The proposed model (XGBoost) was able to predict COVID-19 successfully. The results show that machine learning combined with LIME and SHAP can explain the biomarker prediction for COVID-19 and provide clinicians with an intuitive understanding and interpretability of the impact of risk factors in the model.
COVID-19 凸显了需要快速可靠的方法来帮助临床医生诊断疾病。本文提出了一种模型,该模型应用基于机器学习技术的可解释人工智能 (XAI) 方法对 COVID-19 宏基因组下一代测序 (mNGS) 样本进行分析。
在研究中使用的数据集包含 234 名 COVID-19 患者的 15979 个基因表达,其中 COVID-19 阴性患者 141 例(60.3%),COVID-19 阳性患者 93 例(39.7%)。应用最小绝对收缩和选择算子 (LASSO) 方法选择与 COVID-19 相关的基因。应用支持向量机-合成少数过采样技术 (SVM-SMOTE) 方法处理类别不平衡问题。构建逻辑回归 (LR)、支持向量机 (SVM)、随机森林 (RF) 和极端梯度提升 (XGBoost) 方法来预测 COVID-19。应用基于局部可解释模型无关解释 (LIME) 和 SHAPley 加性解释 (SHAP) 方法的可解释方法来确定与 COVID-19 相关的生物标志物候选基因,并提高最终模型的可解释性。

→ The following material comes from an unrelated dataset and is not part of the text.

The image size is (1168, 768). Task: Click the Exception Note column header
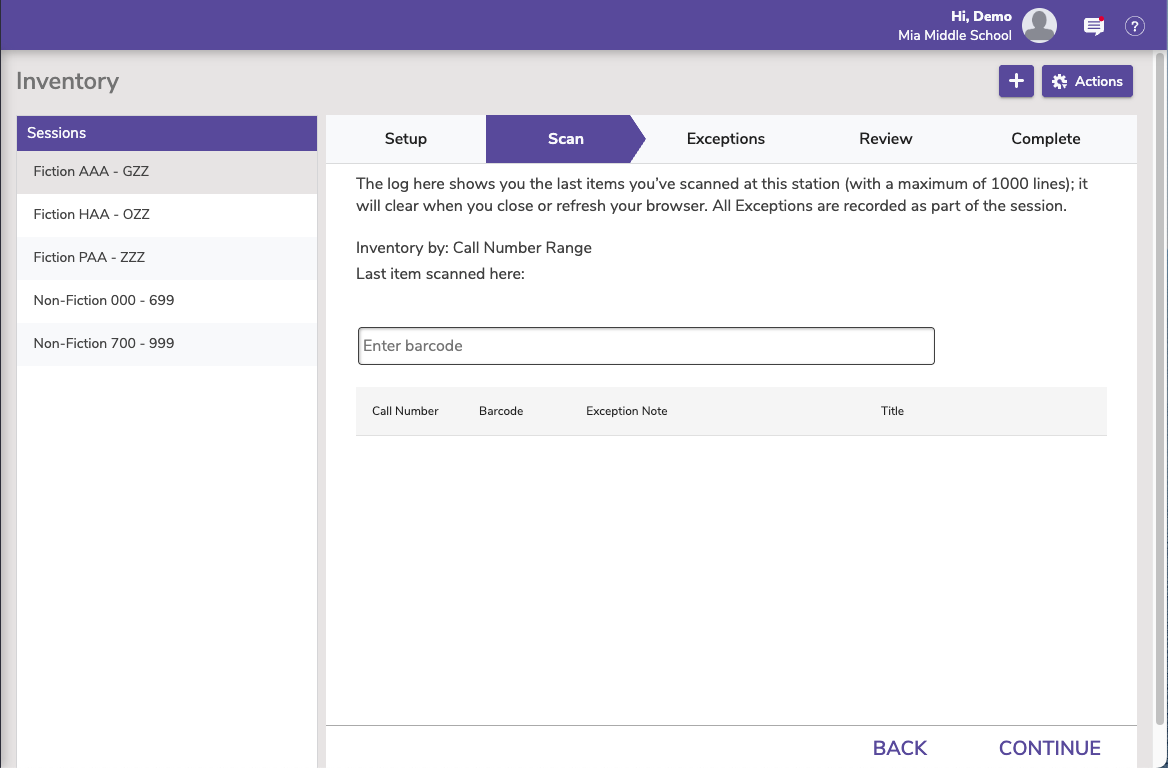click(x=626, y=411)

对于 COVID-19 的诊断,XGBoost(准确性:0.930)模型优于 RF(准确性:0.912)、SVM(准确性:0.877)和 LR(准确性:0.912)模型。根据 SHAP 的结果,与 COVID-19 相关的三个最重要的基因是 IFI27、LGR6 和 FAM83A。LIME 的结果表明,IFI27 基因表达水平较高尤其有助于增加阳性类别的概率。
所提出的模型(XGBoost)能够成功预测 COVID-19。结果表明,机器学习与 LIME 和 SHAP 相结合可以解释 COVID-19 的生物标志物预测,并为临床医生提供对模型中风险因素影响的直观理解和可解释性。